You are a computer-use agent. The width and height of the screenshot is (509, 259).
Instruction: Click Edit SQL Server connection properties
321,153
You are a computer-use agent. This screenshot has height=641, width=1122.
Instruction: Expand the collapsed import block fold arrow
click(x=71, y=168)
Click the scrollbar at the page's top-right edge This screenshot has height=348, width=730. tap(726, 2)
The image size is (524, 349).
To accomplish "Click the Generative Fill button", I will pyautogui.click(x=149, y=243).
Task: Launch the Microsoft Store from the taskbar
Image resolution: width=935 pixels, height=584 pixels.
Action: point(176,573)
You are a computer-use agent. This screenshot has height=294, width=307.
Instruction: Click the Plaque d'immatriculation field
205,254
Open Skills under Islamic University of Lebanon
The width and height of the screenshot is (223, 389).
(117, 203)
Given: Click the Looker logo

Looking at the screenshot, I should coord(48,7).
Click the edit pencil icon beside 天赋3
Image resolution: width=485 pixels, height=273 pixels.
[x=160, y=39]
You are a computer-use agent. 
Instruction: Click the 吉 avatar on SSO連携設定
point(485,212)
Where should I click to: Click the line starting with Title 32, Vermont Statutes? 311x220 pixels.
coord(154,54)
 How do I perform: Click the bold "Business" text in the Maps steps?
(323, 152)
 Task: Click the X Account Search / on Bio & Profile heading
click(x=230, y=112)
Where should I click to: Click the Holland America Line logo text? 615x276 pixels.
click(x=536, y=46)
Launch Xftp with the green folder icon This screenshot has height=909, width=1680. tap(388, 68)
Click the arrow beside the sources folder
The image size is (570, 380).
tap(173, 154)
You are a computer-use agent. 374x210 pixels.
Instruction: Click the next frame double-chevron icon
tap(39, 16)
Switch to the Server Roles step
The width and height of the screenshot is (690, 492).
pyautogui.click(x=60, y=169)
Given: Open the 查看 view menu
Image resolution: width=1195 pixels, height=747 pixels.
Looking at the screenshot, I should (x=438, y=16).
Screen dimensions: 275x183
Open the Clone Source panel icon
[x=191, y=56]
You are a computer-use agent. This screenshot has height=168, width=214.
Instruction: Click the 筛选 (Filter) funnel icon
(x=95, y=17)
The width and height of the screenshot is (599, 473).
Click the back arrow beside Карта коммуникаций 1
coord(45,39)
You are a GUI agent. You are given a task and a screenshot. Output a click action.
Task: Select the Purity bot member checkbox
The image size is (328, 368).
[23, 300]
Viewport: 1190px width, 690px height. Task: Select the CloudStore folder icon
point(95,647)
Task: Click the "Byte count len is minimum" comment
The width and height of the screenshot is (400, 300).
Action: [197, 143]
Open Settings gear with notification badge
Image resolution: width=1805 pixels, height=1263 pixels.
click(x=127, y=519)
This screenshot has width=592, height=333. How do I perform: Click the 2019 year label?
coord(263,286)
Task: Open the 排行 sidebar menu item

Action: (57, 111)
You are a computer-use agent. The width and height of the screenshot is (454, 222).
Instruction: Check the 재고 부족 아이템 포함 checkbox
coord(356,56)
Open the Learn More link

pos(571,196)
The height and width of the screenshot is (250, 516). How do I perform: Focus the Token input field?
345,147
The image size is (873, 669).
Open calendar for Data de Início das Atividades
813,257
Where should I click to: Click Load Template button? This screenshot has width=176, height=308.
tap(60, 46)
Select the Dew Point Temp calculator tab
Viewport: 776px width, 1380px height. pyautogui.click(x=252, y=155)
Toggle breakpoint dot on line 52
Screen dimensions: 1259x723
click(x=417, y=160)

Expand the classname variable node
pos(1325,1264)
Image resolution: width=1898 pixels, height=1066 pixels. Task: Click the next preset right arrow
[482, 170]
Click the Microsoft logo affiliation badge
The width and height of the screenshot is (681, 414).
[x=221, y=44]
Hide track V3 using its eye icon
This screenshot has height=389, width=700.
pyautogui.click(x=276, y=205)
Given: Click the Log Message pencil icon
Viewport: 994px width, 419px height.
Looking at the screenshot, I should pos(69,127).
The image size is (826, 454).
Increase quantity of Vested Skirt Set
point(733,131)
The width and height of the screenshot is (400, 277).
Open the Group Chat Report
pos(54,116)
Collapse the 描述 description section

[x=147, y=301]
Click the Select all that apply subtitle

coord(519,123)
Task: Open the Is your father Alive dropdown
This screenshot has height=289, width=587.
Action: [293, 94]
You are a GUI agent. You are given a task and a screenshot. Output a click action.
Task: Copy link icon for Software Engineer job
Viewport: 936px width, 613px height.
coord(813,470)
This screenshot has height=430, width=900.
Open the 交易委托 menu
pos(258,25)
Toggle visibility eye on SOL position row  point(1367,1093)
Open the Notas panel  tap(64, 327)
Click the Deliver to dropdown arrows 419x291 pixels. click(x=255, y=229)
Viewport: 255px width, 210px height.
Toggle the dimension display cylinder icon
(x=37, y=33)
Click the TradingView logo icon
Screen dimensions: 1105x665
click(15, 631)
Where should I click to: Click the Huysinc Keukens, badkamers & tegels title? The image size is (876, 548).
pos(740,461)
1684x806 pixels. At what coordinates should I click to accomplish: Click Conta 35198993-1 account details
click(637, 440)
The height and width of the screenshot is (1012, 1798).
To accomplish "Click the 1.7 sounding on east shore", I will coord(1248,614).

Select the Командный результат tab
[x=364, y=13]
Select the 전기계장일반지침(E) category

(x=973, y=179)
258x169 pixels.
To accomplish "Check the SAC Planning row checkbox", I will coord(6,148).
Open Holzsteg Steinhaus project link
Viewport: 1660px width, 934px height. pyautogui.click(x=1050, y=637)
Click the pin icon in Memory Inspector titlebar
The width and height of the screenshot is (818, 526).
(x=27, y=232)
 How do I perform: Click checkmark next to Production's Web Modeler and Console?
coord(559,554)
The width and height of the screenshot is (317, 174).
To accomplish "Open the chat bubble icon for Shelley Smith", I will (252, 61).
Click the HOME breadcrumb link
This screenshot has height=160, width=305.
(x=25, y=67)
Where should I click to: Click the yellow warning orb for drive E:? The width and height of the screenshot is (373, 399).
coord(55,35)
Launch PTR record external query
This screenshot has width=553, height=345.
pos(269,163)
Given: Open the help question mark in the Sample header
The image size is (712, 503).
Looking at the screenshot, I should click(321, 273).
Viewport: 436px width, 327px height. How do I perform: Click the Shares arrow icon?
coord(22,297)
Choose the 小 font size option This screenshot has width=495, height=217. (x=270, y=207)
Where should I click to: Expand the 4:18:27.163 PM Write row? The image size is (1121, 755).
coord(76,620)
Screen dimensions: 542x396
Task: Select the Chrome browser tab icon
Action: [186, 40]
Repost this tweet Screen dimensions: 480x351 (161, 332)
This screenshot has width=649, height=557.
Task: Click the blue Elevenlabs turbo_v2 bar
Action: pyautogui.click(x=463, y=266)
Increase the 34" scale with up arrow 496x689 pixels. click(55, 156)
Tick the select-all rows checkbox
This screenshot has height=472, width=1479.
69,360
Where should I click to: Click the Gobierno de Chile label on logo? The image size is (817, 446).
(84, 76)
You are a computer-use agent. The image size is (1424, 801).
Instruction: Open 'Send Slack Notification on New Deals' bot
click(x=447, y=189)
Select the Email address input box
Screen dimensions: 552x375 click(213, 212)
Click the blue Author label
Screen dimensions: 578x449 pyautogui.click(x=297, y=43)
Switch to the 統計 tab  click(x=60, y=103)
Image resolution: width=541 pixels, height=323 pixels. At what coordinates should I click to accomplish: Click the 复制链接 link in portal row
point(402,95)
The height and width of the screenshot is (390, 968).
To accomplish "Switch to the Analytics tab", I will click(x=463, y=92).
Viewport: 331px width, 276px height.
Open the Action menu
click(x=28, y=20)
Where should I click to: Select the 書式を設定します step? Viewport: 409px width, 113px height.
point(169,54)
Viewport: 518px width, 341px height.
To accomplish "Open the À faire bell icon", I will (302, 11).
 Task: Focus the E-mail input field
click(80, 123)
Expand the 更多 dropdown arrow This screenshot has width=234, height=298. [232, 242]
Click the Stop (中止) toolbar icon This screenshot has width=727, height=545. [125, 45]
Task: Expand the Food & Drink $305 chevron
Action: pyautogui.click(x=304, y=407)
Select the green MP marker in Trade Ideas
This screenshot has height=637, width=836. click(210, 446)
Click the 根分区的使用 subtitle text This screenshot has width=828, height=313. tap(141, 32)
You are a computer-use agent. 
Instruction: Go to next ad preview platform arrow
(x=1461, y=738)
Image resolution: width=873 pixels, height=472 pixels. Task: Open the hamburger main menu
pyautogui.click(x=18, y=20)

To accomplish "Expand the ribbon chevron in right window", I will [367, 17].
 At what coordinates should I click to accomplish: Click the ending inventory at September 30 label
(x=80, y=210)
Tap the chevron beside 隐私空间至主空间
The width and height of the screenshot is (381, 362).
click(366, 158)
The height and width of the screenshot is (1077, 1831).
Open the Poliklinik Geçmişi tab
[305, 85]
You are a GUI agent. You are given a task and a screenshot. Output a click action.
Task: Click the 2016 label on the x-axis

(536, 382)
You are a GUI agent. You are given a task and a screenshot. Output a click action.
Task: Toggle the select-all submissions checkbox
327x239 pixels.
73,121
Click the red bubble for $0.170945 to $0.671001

**Work instructions**
Please rescale everything from the start of the material down to the line containing "Action: point(176,573)", both ends included, by multiplying only the click coordinates in the answers by 0.4 and rounding them to whole numbers with halves going up. Reproduce all other text and numbers in those lines unchanged.

**Full output**
You are a computer-use agent. The width and height of the screenshot is (509, 259).
Instruction: Click Edit SQL Server connection properties
128,61
You are a computer-use agent. This screenshot has height=641, width=1122.
Instruction: Expand the collapsed import block fold arrow
click(x=28, y=67)
Click the scrollbar at the page's top-right edge This screenshot has height=348, width=730. tap(290, 1)
The image size is (524, 349).
To accomplish "Click the Generative Fill button", I will pyautogui.click(x=60, y=97).
Task: Launch the Microsoft Store from the taskbar
Image resolution: width=935 pixels, height=584 pixels.
Action: point(70,229)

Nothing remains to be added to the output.